Pakistan, however, linked the transit of the US military cargo at the time of withdrawal from Afghanistan with certification that Washington would not transport any hazardous waste or radioactive material.
When Pakistan announced the re-opening of Nato supply routes in July last year after then Secretary of State, Hillary Clinton expressed ‘regret’ over the death of 26 Pakistani soldiers, the information minister had also disclosed that Pakistan will also facilitate the withdrawal of US-led Nato forces’ equipment.
The Nato will use Pakistani routes up to the end of 2015 – one year beyond the deadline for the withdrawal of all combat forces. The agreement will be valid until December 31, 2015, and could be extended for one year after mutual consultations.
An American source in Islamabad said that Pakistani route is considerably cheaper and shorter than the northern route.
“To get things from Kandahar and the east through the northern route is both costly and extremely dangerous,” the source told The Express Tribune.
“That being said the Americans have also made strides in improving the northern route by making arrangements with the Russians and the Central Asian countries to accept and assist in moving goods,” it added. The source went on to say that one of the reasons that it will be more costly through the north is that it would require a great deal of movement by air.
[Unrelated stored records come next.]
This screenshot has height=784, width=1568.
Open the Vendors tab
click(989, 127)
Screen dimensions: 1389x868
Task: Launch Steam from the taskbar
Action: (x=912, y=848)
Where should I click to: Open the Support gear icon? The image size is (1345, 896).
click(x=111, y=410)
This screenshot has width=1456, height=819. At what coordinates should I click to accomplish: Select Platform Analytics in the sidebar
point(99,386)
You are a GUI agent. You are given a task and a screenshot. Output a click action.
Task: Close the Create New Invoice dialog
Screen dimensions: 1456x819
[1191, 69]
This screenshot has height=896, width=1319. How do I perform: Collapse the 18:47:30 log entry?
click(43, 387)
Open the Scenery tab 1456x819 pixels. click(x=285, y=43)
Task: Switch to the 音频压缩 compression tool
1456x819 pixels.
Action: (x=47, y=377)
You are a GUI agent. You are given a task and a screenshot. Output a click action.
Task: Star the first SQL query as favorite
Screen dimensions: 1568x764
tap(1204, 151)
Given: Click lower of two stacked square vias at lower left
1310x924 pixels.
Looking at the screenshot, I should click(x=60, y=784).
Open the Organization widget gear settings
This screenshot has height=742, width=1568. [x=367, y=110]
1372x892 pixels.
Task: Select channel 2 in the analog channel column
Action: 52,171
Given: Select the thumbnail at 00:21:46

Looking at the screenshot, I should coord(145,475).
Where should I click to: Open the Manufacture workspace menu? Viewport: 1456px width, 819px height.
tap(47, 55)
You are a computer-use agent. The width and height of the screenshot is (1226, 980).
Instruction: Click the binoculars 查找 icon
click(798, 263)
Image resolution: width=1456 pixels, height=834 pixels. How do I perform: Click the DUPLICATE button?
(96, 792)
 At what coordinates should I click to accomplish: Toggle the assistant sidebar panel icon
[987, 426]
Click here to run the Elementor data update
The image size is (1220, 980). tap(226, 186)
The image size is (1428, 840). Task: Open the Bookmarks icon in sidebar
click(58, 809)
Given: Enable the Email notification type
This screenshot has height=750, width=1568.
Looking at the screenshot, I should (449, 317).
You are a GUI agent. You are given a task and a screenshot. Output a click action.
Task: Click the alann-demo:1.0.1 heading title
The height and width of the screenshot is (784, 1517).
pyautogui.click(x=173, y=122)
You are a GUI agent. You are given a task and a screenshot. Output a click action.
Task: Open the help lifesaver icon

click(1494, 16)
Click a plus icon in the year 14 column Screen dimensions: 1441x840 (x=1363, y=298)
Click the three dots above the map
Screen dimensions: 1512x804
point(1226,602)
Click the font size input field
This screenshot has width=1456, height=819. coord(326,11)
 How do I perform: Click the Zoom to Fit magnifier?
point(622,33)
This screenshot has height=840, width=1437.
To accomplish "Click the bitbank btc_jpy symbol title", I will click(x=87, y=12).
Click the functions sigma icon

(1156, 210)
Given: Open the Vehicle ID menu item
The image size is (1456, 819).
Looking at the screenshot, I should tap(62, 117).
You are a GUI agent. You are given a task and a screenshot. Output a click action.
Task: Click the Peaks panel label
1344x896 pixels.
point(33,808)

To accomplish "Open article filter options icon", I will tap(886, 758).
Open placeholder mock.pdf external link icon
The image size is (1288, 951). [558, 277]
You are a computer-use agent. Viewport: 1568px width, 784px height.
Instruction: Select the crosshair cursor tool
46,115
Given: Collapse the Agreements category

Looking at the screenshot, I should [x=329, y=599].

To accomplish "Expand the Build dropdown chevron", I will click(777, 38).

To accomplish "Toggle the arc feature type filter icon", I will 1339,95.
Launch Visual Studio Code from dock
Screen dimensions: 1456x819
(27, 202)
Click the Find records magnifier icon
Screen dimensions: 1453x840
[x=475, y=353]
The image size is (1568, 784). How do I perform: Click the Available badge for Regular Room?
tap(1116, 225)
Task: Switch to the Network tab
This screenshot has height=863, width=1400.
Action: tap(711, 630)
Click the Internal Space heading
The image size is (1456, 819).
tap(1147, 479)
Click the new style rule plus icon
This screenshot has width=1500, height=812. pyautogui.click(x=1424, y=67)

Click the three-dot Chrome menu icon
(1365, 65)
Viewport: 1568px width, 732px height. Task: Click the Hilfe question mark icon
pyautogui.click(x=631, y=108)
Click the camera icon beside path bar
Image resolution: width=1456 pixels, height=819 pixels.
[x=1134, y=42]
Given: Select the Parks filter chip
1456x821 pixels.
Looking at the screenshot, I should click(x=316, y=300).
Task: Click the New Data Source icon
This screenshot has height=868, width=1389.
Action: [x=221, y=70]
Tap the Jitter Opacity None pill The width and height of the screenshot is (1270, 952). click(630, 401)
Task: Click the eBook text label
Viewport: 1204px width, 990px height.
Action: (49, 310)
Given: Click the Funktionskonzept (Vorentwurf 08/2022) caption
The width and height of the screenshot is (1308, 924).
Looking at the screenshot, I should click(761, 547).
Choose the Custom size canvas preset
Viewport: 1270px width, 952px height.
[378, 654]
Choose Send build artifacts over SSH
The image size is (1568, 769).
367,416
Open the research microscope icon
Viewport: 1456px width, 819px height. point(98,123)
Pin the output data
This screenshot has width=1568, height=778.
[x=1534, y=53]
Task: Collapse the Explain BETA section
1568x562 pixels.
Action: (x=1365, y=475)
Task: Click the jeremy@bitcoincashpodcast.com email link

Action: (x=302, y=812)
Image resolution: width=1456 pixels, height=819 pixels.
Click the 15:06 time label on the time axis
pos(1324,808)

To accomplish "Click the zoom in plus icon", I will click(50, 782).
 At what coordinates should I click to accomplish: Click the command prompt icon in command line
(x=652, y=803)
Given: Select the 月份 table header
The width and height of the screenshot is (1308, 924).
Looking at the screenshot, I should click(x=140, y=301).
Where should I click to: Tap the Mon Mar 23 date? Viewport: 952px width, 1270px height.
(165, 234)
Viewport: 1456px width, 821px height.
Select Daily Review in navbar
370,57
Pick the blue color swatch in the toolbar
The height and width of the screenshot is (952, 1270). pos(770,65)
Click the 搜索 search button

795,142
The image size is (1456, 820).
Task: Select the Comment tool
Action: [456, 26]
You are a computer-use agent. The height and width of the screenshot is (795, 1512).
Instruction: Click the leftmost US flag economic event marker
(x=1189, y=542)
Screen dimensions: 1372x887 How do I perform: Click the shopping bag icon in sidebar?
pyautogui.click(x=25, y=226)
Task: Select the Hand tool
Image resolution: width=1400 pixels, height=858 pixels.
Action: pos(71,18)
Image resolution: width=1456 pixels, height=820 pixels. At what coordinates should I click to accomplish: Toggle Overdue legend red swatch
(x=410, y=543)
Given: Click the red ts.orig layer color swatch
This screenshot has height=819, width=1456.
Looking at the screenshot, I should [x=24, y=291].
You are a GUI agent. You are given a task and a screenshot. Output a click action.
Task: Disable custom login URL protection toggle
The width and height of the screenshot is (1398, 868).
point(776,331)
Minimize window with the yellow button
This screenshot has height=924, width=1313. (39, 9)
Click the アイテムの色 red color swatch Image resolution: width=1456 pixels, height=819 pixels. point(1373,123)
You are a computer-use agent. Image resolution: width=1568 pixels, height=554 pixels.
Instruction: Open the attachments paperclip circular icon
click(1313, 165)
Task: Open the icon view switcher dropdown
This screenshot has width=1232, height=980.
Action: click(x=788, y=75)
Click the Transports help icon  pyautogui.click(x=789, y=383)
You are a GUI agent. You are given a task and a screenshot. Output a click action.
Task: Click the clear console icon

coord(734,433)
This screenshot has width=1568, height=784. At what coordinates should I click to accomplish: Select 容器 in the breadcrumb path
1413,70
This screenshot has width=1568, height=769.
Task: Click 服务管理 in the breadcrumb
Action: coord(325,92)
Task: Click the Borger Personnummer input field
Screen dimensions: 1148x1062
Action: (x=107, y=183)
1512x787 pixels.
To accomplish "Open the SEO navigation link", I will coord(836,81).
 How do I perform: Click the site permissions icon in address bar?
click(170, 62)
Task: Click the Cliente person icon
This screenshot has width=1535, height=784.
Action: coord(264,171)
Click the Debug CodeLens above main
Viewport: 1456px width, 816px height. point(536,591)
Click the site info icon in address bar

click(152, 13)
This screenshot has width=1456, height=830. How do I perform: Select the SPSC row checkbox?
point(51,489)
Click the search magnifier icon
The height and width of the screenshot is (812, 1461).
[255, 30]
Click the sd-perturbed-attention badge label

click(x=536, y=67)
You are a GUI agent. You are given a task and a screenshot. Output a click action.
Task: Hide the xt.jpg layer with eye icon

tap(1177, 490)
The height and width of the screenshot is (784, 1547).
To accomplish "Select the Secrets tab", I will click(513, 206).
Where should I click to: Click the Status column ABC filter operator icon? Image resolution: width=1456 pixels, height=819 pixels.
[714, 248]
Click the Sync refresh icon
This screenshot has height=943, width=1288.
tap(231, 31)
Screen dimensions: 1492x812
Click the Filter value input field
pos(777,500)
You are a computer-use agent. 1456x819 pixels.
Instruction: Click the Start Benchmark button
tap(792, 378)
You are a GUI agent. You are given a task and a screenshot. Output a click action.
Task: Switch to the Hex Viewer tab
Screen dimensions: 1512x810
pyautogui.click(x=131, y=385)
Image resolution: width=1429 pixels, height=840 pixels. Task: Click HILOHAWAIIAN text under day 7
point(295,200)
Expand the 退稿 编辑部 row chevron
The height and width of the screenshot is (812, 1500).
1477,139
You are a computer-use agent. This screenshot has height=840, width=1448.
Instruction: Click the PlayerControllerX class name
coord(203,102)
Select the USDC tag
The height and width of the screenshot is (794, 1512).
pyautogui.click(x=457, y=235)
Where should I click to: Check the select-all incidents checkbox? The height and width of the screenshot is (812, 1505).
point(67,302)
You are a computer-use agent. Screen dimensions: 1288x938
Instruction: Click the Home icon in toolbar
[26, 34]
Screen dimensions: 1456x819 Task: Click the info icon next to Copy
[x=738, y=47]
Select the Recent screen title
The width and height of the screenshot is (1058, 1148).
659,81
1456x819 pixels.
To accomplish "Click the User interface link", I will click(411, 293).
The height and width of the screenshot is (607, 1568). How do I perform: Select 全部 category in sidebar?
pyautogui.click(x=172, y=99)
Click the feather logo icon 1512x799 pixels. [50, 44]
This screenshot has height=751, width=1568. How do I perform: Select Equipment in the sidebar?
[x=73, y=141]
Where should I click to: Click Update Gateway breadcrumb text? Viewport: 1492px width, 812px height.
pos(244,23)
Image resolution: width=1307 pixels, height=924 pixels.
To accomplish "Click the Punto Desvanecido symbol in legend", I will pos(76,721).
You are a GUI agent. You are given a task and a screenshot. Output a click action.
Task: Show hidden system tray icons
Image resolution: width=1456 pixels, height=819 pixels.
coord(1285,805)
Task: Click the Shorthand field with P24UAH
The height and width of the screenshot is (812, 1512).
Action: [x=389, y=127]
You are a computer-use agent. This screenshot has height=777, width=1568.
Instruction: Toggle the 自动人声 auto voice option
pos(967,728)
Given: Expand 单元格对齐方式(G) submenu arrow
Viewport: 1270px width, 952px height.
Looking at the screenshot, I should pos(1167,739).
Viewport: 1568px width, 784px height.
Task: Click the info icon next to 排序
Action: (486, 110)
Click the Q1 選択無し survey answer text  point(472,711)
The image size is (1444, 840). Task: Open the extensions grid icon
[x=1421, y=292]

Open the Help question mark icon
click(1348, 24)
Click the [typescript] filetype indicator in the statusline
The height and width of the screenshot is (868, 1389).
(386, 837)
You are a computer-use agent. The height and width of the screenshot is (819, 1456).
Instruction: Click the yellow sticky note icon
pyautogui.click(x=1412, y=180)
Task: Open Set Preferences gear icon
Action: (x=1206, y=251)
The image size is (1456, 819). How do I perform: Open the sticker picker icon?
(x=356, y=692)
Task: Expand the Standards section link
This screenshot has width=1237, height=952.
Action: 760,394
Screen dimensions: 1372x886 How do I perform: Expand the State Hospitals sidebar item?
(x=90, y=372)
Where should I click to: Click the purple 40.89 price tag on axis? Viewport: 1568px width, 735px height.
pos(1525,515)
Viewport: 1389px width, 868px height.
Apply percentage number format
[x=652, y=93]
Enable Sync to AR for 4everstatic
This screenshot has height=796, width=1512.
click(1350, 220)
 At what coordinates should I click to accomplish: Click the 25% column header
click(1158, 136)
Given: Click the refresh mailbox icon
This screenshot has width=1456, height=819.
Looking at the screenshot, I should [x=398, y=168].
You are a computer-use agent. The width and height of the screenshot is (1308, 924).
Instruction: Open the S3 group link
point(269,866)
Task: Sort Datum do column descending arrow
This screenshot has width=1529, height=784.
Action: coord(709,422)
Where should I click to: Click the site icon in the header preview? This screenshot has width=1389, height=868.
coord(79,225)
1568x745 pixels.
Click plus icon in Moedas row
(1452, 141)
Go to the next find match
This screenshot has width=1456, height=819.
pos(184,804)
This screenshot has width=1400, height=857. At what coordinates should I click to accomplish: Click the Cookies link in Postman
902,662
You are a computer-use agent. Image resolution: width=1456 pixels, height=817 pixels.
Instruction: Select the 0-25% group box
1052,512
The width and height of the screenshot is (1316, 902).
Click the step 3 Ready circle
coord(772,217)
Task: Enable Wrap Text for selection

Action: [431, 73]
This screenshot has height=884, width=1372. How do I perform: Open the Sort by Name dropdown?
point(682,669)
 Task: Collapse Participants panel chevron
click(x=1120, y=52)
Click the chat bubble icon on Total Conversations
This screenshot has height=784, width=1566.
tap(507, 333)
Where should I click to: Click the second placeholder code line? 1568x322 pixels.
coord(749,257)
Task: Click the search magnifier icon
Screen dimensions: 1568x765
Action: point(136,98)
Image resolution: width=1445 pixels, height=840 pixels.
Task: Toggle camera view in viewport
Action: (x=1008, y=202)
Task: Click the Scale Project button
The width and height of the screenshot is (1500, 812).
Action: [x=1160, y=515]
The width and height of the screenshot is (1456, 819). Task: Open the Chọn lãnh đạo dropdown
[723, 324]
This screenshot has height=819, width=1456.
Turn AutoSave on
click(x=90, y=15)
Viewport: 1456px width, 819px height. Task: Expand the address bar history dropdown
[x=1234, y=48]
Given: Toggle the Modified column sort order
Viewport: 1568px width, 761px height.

“Which is of course more costly, at least that is to my understanding of the difficulties of the northern route. Pakistan is both direct and cheaper.”
Sources say that a top US defence official and Pakistani military leaders recently discussed matters about the withdrawal of the US military equipment. Dr Peter Lavoy, Principal Deputy Assistant Secretary of Defense for Asian and Pacific Security Affairs, had met with Secretary of Defense Lt Gen (retd) Asif Yasin Malik, Chairman of the Joint Chiefs of Staff Committee General Khalid Shameem Wynne, Chief of General Staff Lt Gen Waheed Arshad, Chief of Naval Staff Admiral Muhammad Asif Sandila and Deputy Chief of Air Staff Air Marshal Waseemud Din.
Published in The Express Tribune, February 11th, 2013.